THE TASK :: Only lines holding "range" are wanted; copy each of them from the records below.

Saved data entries
[Start of Attachment]

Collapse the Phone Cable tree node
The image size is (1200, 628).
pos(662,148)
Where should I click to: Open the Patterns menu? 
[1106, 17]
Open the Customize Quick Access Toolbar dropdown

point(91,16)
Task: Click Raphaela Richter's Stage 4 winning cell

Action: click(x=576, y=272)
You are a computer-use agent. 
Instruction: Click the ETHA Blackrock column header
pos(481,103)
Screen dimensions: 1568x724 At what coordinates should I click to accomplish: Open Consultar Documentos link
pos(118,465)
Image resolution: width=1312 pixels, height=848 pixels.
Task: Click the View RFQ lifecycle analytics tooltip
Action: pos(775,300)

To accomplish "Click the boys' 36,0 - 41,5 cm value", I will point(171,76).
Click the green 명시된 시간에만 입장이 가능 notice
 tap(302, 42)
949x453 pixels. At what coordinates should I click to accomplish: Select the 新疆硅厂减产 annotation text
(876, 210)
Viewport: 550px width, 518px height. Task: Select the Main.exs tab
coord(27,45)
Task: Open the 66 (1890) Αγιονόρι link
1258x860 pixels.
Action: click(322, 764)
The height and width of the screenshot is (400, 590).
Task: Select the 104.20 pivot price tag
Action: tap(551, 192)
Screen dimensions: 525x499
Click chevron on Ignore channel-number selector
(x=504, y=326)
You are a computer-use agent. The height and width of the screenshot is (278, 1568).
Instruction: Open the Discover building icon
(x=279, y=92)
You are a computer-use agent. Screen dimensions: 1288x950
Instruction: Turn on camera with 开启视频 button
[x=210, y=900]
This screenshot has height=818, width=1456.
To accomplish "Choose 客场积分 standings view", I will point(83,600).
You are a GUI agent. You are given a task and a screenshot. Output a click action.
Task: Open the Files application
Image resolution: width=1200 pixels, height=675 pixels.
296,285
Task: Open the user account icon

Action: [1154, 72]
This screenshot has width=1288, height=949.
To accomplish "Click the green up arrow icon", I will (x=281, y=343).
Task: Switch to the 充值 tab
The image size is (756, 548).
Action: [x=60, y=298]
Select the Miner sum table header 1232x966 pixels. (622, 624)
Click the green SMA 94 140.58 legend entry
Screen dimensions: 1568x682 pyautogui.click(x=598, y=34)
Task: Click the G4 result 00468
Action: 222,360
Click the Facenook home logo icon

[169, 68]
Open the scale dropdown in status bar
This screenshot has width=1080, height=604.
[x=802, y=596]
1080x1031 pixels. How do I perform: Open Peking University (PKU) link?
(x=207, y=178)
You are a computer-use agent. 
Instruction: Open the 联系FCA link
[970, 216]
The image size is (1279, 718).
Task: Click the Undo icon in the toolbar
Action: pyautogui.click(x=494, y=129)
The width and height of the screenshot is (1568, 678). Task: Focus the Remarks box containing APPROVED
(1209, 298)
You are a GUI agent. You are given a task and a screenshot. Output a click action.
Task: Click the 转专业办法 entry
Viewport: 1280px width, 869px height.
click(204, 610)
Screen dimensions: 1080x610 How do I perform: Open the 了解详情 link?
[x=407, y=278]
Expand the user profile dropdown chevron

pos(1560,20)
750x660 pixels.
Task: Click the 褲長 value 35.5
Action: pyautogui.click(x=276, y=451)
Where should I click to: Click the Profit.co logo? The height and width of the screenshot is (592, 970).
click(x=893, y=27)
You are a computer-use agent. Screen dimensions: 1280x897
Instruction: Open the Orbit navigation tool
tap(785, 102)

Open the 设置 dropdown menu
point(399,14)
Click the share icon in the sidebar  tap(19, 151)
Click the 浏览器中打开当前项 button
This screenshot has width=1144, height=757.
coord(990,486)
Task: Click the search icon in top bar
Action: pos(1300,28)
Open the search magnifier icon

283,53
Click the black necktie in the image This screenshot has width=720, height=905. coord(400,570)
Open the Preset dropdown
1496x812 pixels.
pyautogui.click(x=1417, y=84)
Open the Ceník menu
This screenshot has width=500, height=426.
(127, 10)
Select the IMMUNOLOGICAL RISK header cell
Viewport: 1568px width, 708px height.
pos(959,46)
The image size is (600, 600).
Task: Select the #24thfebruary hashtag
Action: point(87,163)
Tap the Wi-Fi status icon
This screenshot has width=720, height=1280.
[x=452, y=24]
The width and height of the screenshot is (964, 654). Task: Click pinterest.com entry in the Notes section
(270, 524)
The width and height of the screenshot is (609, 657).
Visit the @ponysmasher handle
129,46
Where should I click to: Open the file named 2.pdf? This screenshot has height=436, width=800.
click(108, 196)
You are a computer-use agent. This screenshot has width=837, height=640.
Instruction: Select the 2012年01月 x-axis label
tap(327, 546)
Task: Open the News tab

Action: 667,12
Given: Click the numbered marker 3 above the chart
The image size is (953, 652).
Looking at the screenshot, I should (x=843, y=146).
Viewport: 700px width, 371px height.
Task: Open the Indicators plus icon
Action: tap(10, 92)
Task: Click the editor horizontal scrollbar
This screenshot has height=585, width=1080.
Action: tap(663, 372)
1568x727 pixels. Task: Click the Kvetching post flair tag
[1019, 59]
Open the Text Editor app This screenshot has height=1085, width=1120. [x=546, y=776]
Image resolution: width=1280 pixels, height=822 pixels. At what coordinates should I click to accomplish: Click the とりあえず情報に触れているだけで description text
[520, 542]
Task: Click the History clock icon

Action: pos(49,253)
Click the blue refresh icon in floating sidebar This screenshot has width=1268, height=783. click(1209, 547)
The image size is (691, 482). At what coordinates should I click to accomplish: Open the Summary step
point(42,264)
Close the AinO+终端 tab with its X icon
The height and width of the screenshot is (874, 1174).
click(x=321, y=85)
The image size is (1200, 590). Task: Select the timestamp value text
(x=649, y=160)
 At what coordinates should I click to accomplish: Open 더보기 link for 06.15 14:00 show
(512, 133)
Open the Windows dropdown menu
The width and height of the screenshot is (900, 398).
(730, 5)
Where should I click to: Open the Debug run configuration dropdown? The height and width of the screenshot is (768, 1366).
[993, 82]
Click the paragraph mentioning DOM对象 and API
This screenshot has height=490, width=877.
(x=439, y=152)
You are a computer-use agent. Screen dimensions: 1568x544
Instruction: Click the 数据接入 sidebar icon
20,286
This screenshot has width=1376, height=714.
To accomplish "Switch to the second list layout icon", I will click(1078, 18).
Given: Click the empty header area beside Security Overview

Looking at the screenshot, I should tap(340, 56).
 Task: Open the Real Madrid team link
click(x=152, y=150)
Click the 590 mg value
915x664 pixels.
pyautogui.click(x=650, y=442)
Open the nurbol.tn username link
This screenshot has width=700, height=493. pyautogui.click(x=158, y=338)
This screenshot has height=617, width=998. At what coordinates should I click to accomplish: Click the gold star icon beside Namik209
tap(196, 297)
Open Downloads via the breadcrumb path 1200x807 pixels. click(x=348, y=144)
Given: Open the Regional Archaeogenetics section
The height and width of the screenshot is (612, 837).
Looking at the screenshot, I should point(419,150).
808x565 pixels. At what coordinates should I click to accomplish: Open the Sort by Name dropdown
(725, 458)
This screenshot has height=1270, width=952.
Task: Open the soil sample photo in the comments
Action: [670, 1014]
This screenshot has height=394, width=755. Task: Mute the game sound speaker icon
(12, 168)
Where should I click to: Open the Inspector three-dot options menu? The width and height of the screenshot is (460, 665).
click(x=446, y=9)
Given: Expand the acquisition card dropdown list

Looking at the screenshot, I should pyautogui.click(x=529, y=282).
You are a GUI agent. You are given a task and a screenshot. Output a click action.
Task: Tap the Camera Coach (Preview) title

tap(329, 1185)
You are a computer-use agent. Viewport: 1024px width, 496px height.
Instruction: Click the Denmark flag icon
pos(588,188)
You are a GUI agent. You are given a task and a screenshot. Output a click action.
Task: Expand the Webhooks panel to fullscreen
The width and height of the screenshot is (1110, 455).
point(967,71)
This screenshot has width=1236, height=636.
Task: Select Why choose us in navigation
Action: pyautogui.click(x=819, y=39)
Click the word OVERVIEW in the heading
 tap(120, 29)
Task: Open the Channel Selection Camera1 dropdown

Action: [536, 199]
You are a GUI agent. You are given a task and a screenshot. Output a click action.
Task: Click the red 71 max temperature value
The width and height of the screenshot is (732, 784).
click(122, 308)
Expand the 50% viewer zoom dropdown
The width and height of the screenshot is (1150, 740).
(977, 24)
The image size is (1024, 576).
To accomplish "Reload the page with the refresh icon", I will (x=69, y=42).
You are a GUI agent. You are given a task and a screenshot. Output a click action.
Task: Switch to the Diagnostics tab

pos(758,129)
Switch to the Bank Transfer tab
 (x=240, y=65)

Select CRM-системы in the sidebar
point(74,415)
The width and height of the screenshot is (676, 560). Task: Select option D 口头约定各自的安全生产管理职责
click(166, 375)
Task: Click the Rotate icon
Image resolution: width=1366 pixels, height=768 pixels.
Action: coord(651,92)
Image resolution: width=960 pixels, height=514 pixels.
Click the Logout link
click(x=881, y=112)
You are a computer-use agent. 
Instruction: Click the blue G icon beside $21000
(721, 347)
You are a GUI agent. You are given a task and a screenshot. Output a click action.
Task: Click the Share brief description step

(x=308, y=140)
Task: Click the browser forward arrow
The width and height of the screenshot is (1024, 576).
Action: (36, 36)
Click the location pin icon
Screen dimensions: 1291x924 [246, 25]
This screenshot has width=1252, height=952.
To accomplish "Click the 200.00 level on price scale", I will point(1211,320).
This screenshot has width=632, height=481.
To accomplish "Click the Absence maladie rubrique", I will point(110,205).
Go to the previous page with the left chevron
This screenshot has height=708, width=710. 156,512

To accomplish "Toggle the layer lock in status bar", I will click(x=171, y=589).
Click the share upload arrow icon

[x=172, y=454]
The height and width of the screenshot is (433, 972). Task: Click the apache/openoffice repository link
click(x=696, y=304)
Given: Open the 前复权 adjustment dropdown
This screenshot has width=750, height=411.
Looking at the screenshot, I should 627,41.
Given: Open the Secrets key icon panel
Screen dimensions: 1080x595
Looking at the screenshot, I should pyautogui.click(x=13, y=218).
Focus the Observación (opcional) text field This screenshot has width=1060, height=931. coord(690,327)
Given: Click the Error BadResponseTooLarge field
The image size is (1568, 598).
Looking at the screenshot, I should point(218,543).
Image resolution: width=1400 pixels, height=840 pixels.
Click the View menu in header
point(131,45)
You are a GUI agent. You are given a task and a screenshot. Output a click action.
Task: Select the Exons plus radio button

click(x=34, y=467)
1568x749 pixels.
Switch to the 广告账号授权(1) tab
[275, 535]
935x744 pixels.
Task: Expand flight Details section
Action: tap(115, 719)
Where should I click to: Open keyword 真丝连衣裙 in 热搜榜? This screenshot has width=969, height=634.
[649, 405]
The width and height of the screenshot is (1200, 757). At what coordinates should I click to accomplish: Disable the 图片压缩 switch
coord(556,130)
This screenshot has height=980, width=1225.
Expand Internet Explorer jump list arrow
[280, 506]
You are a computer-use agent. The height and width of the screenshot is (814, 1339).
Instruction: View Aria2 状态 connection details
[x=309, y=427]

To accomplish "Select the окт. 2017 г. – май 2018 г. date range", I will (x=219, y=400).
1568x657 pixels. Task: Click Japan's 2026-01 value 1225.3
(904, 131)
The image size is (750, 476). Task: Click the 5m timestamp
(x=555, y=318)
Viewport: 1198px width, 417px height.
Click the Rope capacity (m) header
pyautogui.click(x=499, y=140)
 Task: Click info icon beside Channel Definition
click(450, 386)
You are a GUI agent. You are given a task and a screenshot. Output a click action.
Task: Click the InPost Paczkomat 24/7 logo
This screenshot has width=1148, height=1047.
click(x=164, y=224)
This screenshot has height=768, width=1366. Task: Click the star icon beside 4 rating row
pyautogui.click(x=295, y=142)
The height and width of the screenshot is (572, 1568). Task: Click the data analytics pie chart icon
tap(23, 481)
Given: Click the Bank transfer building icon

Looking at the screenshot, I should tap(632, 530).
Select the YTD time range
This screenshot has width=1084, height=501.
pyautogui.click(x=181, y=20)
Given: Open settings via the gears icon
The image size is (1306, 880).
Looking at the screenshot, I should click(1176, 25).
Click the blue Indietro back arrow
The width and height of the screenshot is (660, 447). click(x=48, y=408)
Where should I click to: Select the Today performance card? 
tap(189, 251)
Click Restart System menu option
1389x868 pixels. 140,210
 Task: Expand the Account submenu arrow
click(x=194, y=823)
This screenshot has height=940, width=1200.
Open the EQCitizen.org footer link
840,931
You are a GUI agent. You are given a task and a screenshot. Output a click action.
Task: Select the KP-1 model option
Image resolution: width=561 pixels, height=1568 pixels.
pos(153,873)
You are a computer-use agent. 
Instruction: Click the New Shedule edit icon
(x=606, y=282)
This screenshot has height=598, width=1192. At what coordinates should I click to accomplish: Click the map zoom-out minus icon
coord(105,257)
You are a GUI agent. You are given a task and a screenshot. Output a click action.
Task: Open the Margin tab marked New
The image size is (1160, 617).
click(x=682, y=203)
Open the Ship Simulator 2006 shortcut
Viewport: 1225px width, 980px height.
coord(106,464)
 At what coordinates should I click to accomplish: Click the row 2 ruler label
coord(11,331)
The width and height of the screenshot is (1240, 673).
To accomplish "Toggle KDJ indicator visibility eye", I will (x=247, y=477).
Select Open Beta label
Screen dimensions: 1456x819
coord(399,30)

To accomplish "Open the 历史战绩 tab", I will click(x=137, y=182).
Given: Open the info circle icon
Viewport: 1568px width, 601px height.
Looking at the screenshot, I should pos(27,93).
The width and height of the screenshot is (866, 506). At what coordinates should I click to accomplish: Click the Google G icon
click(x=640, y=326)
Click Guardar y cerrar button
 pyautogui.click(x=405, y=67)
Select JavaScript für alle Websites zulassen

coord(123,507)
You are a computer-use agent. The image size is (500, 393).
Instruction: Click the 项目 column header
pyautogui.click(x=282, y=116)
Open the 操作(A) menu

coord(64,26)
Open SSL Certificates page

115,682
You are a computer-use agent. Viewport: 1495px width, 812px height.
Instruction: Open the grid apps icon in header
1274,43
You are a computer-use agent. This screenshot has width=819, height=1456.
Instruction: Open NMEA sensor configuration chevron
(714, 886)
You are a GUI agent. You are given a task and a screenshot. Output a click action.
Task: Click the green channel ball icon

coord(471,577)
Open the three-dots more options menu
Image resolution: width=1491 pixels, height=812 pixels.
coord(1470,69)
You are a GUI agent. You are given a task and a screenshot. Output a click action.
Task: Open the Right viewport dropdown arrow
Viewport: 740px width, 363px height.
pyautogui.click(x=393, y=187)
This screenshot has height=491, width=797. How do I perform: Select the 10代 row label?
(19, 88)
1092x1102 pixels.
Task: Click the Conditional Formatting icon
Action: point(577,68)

[End of Attachment]

RESULT OF THIS EXERCISE ::
To accomplish "Select the окт. 2017 г. – май 2018 г. date range", I will (x=219, y=400).
Select the YTD time range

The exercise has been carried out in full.